**WORK ORDER:**
Exactly the lines from the one containing "The height and" through the end of the listing below are required, restated word for word and without pictures.

**DATA:**
============================================================

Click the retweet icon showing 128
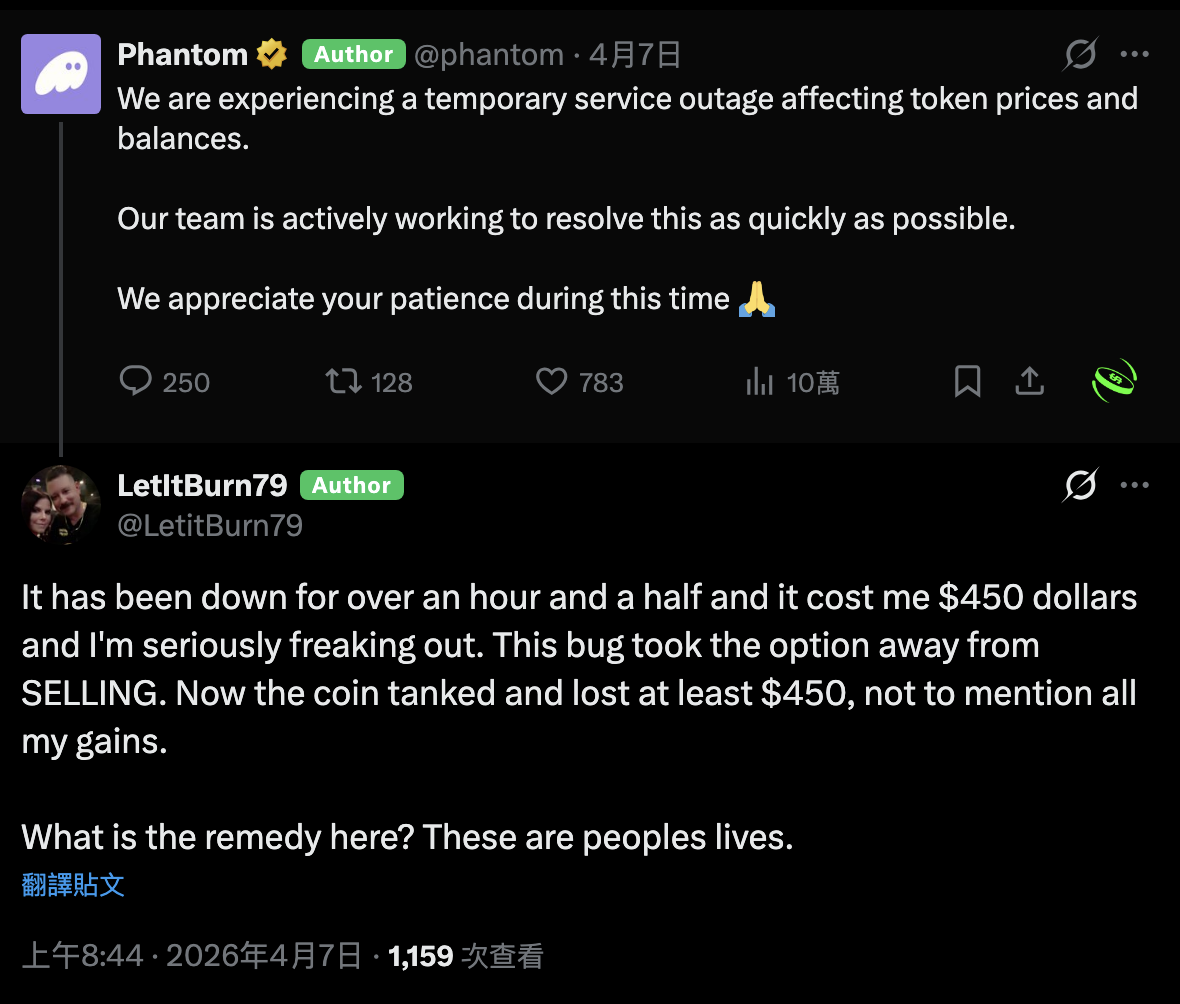This screenshot has width=1180, height=1004. click(x=344, y=381)
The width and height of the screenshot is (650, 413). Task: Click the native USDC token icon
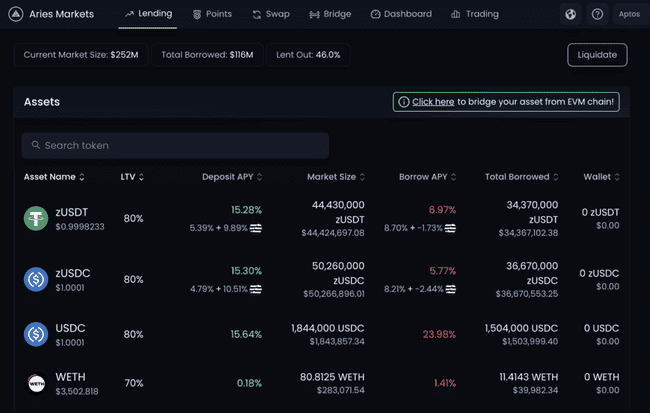click(x=37, y=334)
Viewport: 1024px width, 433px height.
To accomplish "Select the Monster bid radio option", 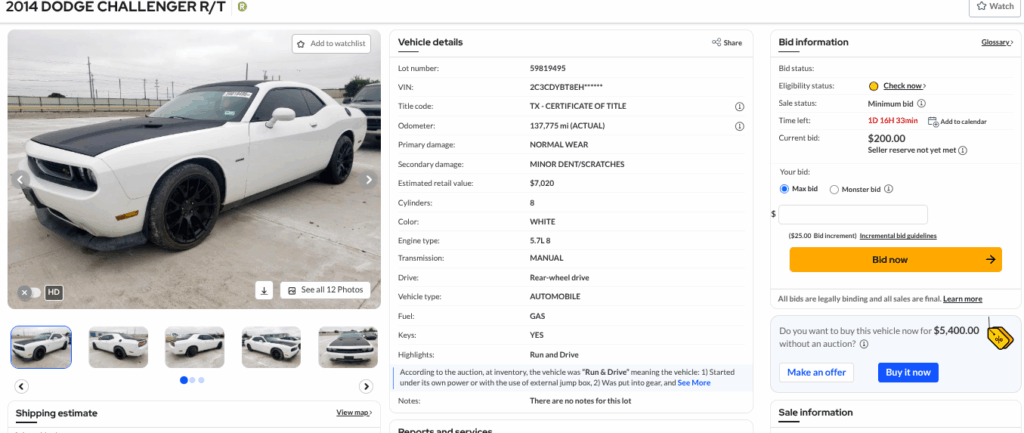I will (834, 190).
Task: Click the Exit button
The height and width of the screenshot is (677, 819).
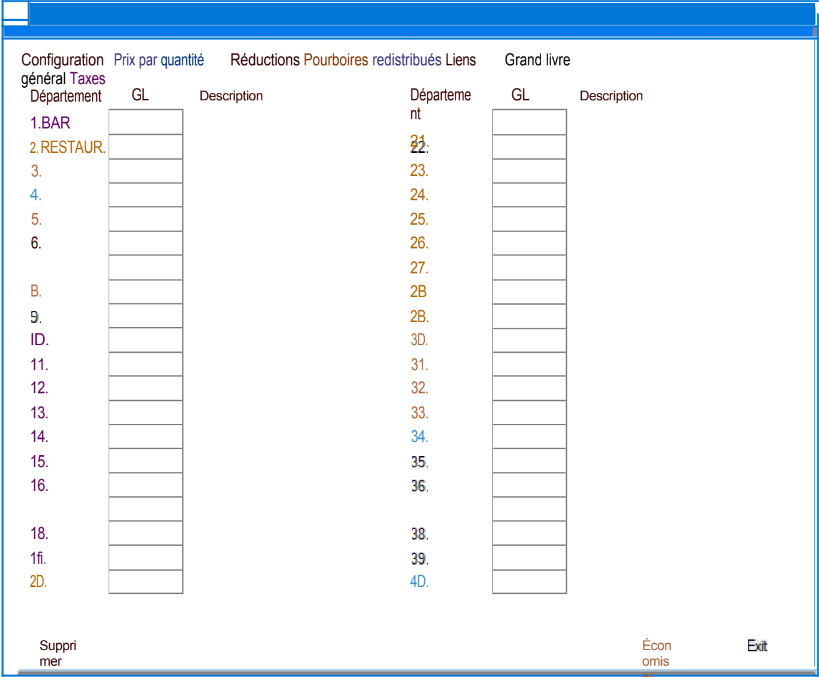Action: click(757, 646)
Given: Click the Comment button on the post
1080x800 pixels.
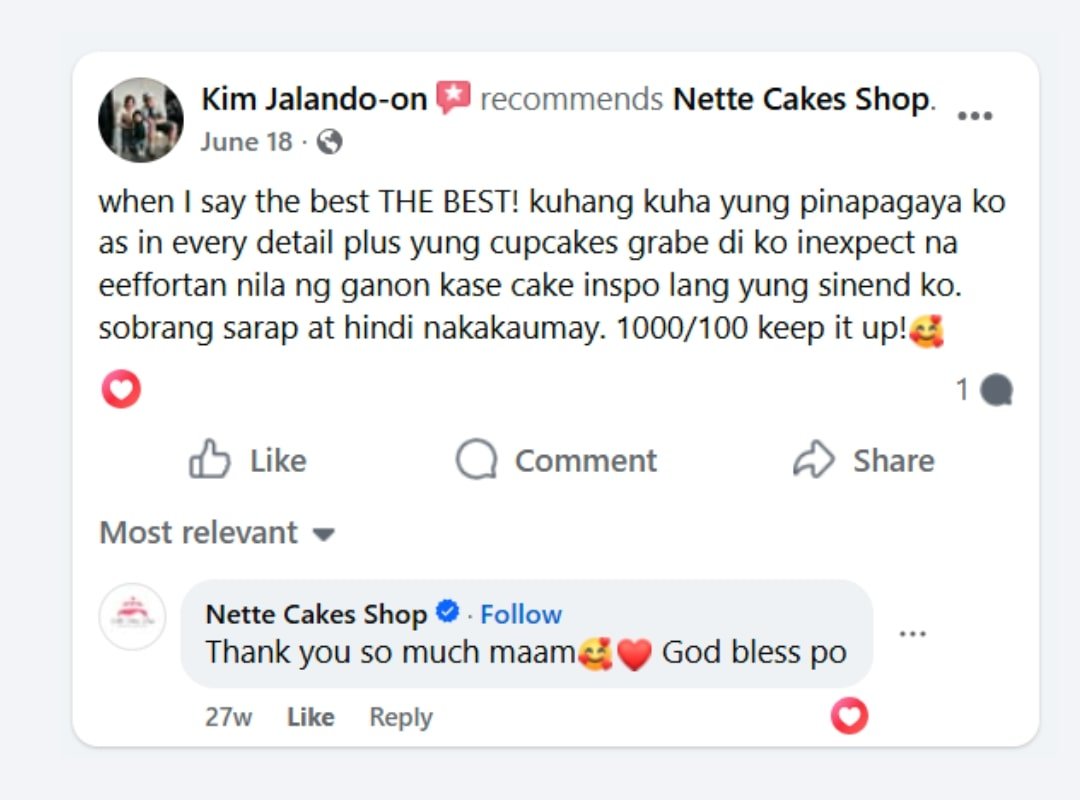Looking at the screenshot, I should [x=557, y=460].
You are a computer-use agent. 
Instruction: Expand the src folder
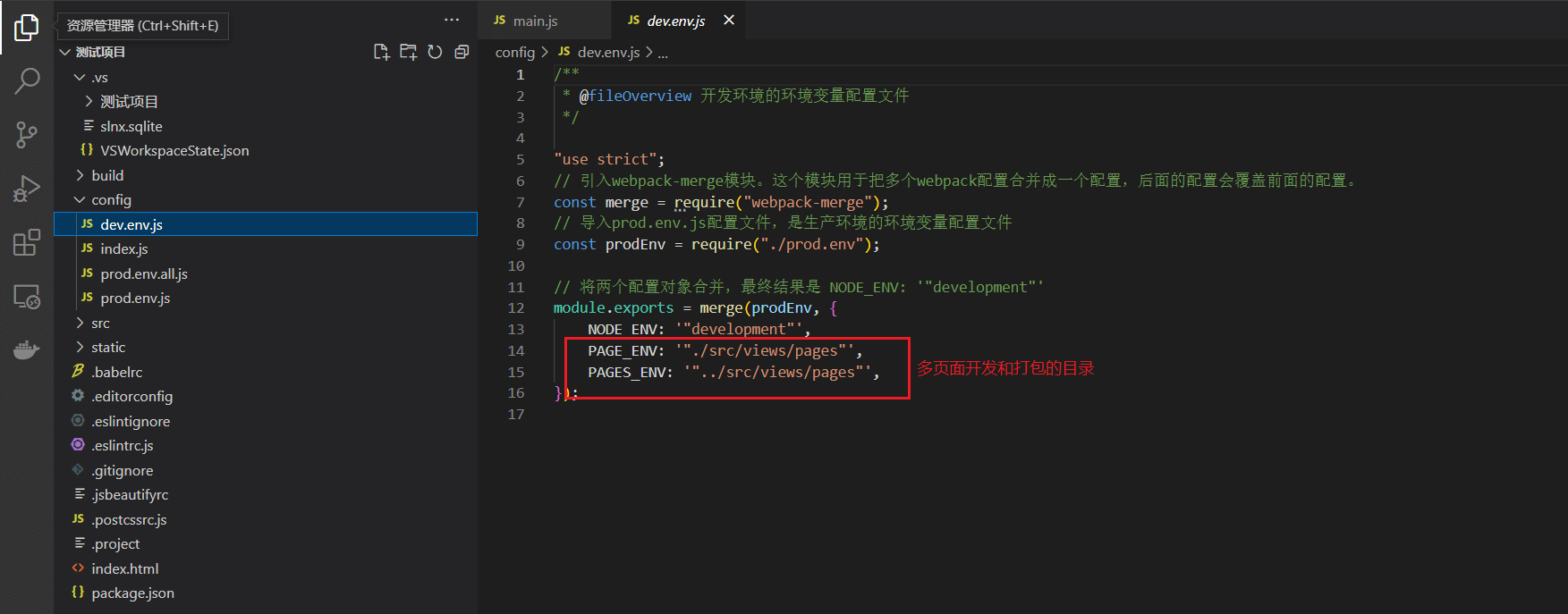(100, 324)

============================================================

**EXERCISE ANSWER:**
The height and width of the screenshot is (677, 819).
Action: click(757, 646)
Given: Click the Comment button on the post
1080x800 pixels.
Looking at the screenshot, I should [x=557, y=460].
You are a computer-use agent. 
Instruction: Expand the src folder
(100, 324)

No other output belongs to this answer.